In the 5th century BCE, while visiting the colony of Olbia – a northern beachhead of Hellenistic culture on the Black Sea – Herodotus encountered Scythian nomads from the steppes. Thanks to their stories, and the inquisitive nature of the Father of History, a description arose of the lands of today’s Podole, Ziemia Tarnowska and Polesie, and of the nature of the nomads who roamed the lands between the Baltic and Black Seas.
Ever since antiquity, whoever has inhabited this endless space has learned to travel lightly. This is attested to by records, and by logic. This landscape of lowlands unbounded by hills is extremely favourable to migration, and this conditioned every element of existence, including visual culture. Cloth can easily be rolled up, transported and rearranged close at hand. Thus, works on cloth came to be part of everyday life.
The works of Wojciech Sadley, a grand old man of the Polish School of Textiles, have been described by another classic, Jerzy Nowosielski, as “documents without any trace of the human figure or human face”. What dominates in Sadley’s work is spirituality. It was not without reason that, Sadley gave up the loom for painting on silk and parchment – in such a form, his textiles can fulfil sacral functions, acting a dossal or a shroud. Apart from what has previously been said and written about his work, it behoves us to also consider the feeling of temporariness they impart -characteristic of the mentality of the people of the eastern borderlands where Sadley was born.
The second, younger author of the exhibition, Błażej Rusin, comes from the same region.

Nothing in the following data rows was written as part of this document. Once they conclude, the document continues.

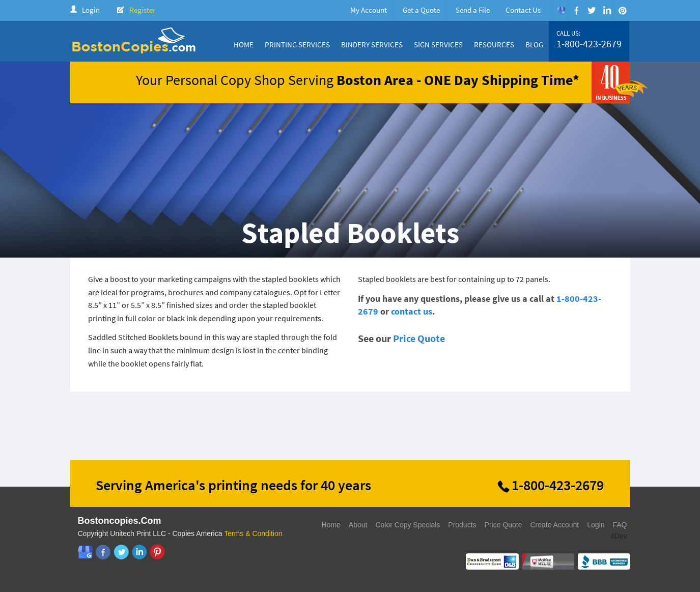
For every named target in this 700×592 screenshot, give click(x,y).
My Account (369, 10)
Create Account (554, 525)
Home (243, 44)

He, however, invokes both to ancient nomads and modern painting, and describes his own work as postgraffiti. His paintings migrate from murals to studios and galleries, during constant journeys around Europe. Like Sadley`s works, they may be described as dyed, colored dossals – but completely secular ones.
*The exhibition title is the term “Αγιος νομάς”, latinized Greek meaning: “holy nomad” or “holy in constant movement”.